▸ **WHAT THIS EXERCISE ASKS**:
1) Can you transcribe the EU policy news item word for word, beginning at "Under the approach, foreign" and stopping after "eventual formal adoption."?
2) Could you pick up the EU policy news item after its final sentence and keep writing from there?

▸ **PASSAGE SHOWN**:
/---

Under the approach, foreign traders or platforms will be responsible for VAT in the Member State of delivery, eliminating the current exemption on low-value consignments and improving revenue collection. This approach aligns with broader efforts under the Union Customs Code reform to modernise import procedures and combat VAT fraud. Although the Commission’s original proposal sought to remove the customs duty relief for goods under €150, that element has been deferred for discussion in the wider customs reform negotiations. The directive will now progress to European Parliament for consultation and eventual formal adoption.

Ministers also discussed simplifying financial services regulation and strengthening the Savings and Investment Union. Additionally, the Ministers debated the establishment of the Security Action for Europe (SAFE) and discussed outcomes from the recent G20 and IMF spring meetings.

EU DG COMP Chief Economist Team Conference Explores Intersection of Competition, Industrial Policy & Taxation


At a conference held last week in Brussels to celebrate the 20th anniversary event of the European Commission’s Chief Economist Team, officials and academics reflected on the role of economics in shaping EU competition and industrial policy.

EU Commission Executive Vice-President Teresa Ribera highlighted the role of competition policy and economic analysis in maintaining a dynamic Single Market. She emphasised that fairness remains a foundational objective of EU economic governance, with the Chief Economist Team providing critical expertise in designing policies that balance efficiency, innovation and consumer welfare. Emanuele Tarantino, Chief Competition Economist, reflected on the evolution of enforcement over the past two decades, noting a shift from structural to effects-based approaches, particularly with increased attention to innovation impacts and digital markets.

\---

▸ **EXCERPTED RECORDS**:
/---

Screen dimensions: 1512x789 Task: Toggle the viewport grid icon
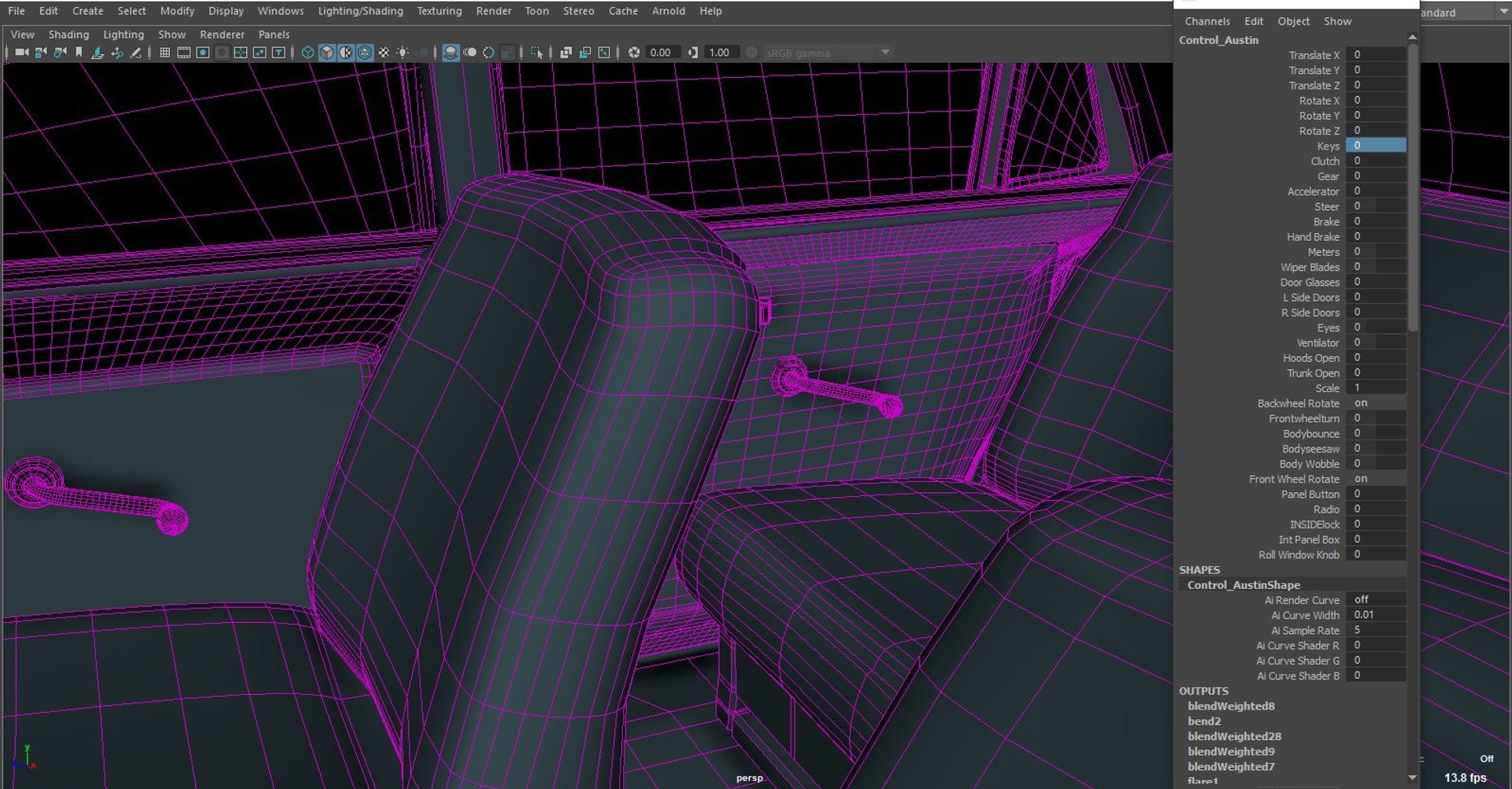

\---
/---

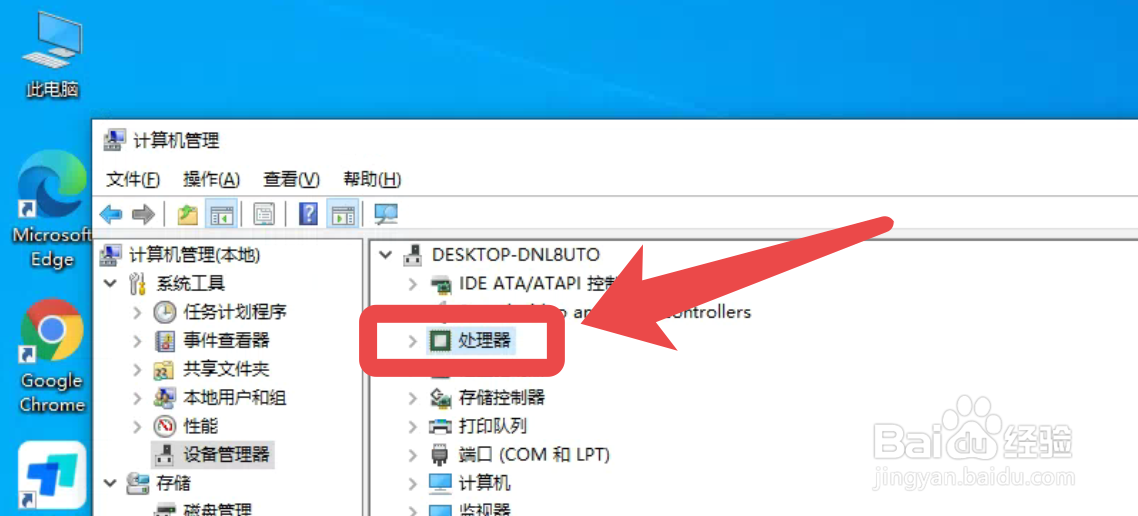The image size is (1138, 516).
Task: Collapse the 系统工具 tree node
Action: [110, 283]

\---
/---

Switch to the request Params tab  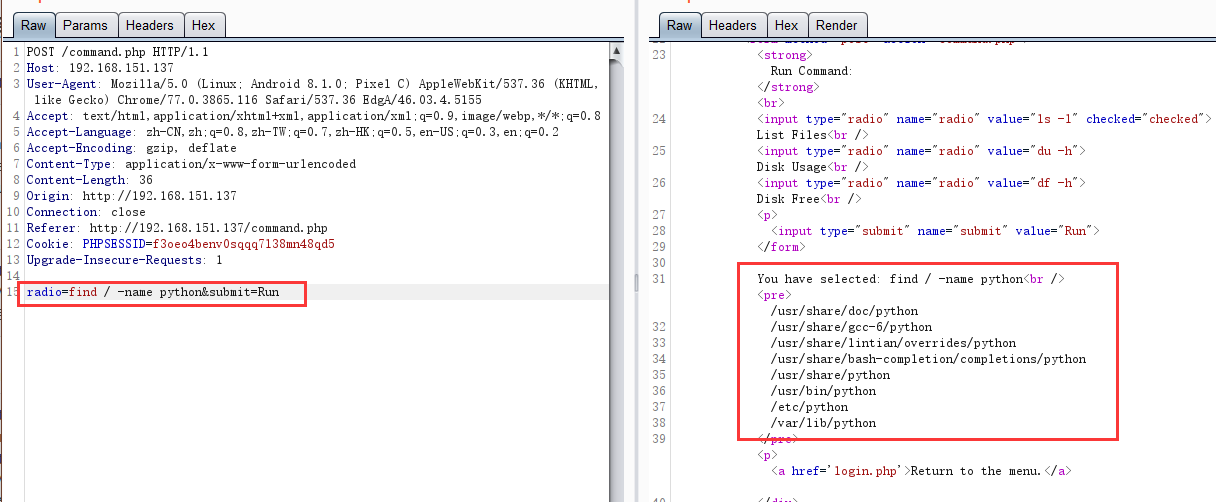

\---

▸ **TASK RESPONSES**:
1)
Under the approach, foreign traders or platforms will be responsible for VAT in the Member State of delivery, eliminating the current exemption on low-value consignments and improving revenue collection. This approach aligns with broader efforts under the Union Customs Code reform to modernise import procedures and combat VAT fraud. Although the Commission’s original proposal sought to remove the customs duty relief for goods under €150, that element has been deferred for discussion in the wider customs reform negotiations. The directive will now progress to European Parliament for consultation and eventual formal adoption.

2)
Panellists at the conference discussed the intersection of competition, trade, tax and industrial policy. Speakers examined the EU’s productivity and innovation gap relative to the US and China, the stable R&D intensity in the EU versus rising levels abroad, increased market concentration, and the need for coordinated public intervention to support competitiveness and resilience. There was consensus on the need for coherent EU-level strategies to avoid fragmentation, with fiscal tools—such as targeted tax incentives and subsidies—identified as key instruments in supporting innovation and resilience. However, several speakers cautioned against the potential for distortion, advocating for policies that complement, rather than substitute, competitive market dynamics. The discussions reflected an ongoing policy shift towards a more integrated and data-driven approach to EU economic governance, with competition policy continuing to serve as a core element of that framework.

Across both panels, participants emphasised the importance of aligning EU and national policies, particularly in areas such as state aid, industrial strategy, and trade. The conference also addressed the need to strengthen capital markets—particularly venture capital—and to integrate strategic considerations such as security of supply and technology protection into policymaking. The event highlighted a growing emphasis on interdisciplinary approaches that connect economic theory, legal frameworks, and public policy design in response to evolving geopolitical and market challenges.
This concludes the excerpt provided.